1b. Support - With Canvas we are assigned a CSM who is like our personal concierge (but much more awesome). Any questions, problems, issues, anything, I can call or email and the person is there to help! It's an amazing service and especially wonderful when you are just getting started and have a ton of questions/issues/etc.

2. Guides - Wow, wow, wow! When we were on Angel I told faculty to NOT use the Angel guides. They were worthless, not always updated, and confusing. The Canvas guides? A slice of amazingness! They are updated every time Canvas updates anything, very user-friendly, and allow for comments/feedback - which then allows Canvas to either clarify what is meant on the guide or add the additional information directly to the guide. We actually love the guide so much we use them as our primary source when faculty need help or have questions. Want to set a grading scheme? Great, here's the link to the guide for that!

3. Community - Angel never had an online Community other than a list-serve (which was pretty helpful, but limited in the number and type of people who participated). In contrast the Canvas Community is one of it's strongest features! In the Community you can come in and ask about just about anything Canvas related (teacher, admin, instructional designer, Higher ed, K12, etc) and get a response in normally less than 24 hours. <-- I'd say most of the time unless it's a really difficult or extremely Institutional specific question you'll get an answer to your question in WAY less time than that - sometimes within minutes!
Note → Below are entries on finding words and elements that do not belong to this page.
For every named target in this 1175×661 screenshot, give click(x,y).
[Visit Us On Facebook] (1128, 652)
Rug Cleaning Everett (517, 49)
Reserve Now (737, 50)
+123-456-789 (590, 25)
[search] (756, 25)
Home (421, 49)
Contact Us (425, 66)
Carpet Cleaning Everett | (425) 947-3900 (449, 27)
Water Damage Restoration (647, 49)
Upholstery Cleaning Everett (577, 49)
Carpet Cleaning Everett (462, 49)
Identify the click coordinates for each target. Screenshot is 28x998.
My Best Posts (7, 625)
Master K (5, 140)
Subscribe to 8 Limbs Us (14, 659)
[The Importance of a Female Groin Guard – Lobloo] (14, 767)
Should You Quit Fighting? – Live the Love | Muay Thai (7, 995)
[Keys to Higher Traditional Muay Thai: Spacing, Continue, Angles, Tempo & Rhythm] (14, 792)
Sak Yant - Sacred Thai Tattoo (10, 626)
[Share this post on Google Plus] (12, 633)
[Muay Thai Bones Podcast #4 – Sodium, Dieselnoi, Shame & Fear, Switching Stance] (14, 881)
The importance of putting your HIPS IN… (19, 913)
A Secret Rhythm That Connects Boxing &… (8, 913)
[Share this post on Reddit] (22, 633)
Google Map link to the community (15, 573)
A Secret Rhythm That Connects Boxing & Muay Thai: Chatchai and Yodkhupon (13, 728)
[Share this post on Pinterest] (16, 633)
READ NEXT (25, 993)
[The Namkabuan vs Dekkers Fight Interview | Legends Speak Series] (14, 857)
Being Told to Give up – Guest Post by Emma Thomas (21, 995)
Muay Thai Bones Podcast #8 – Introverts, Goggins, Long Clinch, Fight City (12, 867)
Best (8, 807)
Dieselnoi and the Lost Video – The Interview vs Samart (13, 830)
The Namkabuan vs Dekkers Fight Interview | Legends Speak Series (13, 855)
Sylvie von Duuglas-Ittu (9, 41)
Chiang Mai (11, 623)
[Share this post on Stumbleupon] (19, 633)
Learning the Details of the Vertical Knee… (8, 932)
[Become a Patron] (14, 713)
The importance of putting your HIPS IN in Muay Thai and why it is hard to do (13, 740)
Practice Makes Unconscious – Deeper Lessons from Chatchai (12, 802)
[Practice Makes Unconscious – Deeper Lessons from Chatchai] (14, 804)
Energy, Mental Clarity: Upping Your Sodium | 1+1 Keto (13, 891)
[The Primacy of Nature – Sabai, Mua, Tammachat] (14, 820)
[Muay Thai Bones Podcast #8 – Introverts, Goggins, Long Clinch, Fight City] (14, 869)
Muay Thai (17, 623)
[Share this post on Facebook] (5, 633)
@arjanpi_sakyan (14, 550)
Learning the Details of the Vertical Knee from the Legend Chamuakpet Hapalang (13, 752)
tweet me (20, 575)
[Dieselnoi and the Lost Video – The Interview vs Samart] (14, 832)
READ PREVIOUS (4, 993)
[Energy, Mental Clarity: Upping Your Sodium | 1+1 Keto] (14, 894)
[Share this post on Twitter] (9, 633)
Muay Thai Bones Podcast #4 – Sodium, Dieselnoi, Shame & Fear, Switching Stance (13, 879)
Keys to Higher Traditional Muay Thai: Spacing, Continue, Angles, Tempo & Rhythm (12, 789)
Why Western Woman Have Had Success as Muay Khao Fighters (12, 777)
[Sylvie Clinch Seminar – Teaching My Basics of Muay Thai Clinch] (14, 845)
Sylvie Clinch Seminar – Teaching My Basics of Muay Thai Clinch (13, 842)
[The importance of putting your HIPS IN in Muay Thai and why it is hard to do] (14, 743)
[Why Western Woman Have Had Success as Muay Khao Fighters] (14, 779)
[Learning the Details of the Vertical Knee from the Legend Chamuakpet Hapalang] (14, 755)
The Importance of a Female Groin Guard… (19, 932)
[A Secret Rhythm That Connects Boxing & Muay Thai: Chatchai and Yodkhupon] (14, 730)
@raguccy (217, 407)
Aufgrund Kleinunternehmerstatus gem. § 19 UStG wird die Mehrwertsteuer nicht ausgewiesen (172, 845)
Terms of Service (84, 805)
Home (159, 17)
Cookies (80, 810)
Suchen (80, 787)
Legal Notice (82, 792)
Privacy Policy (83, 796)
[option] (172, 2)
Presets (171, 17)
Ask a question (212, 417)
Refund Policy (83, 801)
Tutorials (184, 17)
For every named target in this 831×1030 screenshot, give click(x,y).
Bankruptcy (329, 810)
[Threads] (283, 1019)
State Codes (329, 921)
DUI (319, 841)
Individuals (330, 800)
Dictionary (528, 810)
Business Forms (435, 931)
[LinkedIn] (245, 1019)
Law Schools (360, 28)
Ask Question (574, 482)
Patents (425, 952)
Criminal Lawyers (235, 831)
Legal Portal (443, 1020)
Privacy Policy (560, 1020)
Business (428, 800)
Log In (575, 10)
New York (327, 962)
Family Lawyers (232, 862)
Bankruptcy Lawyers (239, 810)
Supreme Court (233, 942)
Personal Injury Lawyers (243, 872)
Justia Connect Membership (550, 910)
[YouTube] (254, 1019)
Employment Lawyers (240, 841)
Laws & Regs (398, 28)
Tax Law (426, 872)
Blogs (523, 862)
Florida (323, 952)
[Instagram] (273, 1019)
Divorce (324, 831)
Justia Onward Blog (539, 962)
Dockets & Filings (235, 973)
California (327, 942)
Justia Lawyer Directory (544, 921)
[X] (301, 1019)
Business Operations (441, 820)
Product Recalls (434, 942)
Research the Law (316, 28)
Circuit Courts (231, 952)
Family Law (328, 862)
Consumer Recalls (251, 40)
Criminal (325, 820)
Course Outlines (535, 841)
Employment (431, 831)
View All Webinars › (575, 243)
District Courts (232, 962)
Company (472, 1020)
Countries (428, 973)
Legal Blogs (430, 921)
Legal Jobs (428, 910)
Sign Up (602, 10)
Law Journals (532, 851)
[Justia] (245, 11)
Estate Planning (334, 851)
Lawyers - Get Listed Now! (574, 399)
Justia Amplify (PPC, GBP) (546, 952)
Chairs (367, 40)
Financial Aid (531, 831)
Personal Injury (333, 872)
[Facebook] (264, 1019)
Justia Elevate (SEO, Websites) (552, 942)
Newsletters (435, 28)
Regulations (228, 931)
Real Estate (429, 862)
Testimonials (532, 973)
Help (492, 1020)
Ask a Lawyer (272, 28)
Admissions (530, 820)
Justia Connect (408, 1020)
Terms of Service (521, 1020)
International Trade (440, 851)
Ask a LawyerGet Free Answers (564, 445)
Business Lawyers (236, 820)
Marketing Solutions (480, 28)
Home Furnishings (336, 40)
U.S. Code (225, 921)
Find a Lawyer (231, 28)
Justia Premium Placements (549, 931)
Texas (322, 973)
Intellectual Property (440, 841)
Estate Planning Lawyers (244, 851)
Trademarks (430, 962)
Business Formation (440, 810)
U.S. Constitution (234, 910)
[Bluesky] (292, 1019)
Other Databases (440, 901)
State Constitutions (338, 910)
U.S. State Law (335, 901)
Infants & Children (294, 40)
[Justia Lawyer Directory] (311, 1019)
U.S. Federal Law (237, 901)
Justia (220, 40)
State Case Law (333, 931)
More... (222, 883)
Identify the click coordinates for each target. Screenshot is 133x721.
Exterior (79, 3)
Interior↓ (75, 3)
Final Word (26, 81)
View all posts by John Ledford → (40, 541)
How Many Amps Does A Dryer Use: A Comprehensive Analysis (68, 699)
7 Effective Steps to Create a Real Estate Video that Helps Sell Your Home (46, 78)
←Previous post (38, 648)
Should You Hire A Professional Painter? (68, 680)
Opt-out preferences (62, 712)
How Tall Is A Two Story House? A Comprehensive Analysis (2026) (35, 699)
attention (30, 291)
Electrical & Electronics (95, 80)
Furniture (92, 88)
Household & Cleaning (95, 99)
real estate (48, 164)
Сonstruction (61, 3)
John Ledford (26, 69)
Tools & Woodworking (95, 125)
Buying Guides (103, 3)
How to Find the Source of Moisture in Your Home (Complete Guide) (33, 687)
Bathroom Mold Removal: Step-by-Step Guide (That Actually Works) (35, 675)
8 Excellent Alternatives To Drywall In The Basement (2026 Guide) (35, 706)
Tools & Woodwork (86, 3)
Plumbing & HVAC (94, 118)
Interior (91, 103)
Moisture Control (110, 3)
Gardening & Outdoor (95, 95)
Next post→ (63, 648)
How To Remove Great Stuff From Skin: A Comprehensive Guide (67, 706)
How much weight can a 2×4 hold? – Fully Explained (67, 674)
In addition to asking questions, the Community is a place to share resources, learn new information/skills, and stay up on what's going on with Canvas.

4 & 5. Openness & Communication- Canvas really is open about what they do and what they're up to. Yes, they surprise us (in good ways) every once in a while, but in general they are out in the open in regards to what they are working on and what's coming up - Canvas Studio - in addition, they allow for comments and feedback and Canvas employees will actually respond and correspond with you about your questions/concerns! I think this was well explained in the following blog - - and this quote,

But in stark contrast to BbWorld, none of the customers I spoke to at Instructurecon seemed to mind. Why? Because they already knew what the company was doing.Throughout the conference, I asked a number of attendees what percentage of their motivation for coming was to find out what the company was planning to develop in the next year. The range of answers averaged between 10% and 20%. They all told me that, while they were looking forward to the roadmap sessions later in the week, they didn’t expect any big surprises and weren’t all that focused on finding out what the developers had been doing. I have never been at an LMS conference where that was true, including Sakai conferences and Moodle Moots.

Sorry for the long post, but I hope it helps!

Community Team
Community Team

 @cdeville ​, I found the course my school's online learning team created back in 2011 that lays out the LMS selection process for Edison State College (now known as Florida SouthWestern State College)--and here it is for your enjoyment: LMS Evaluation Process: LMS Selection Process 

(Please disregard the links in the left navigation; those were subsequently added at the account level and do not pertain to the course itself.)

Community Participant

Such GREAT feedback everyone! Thank you!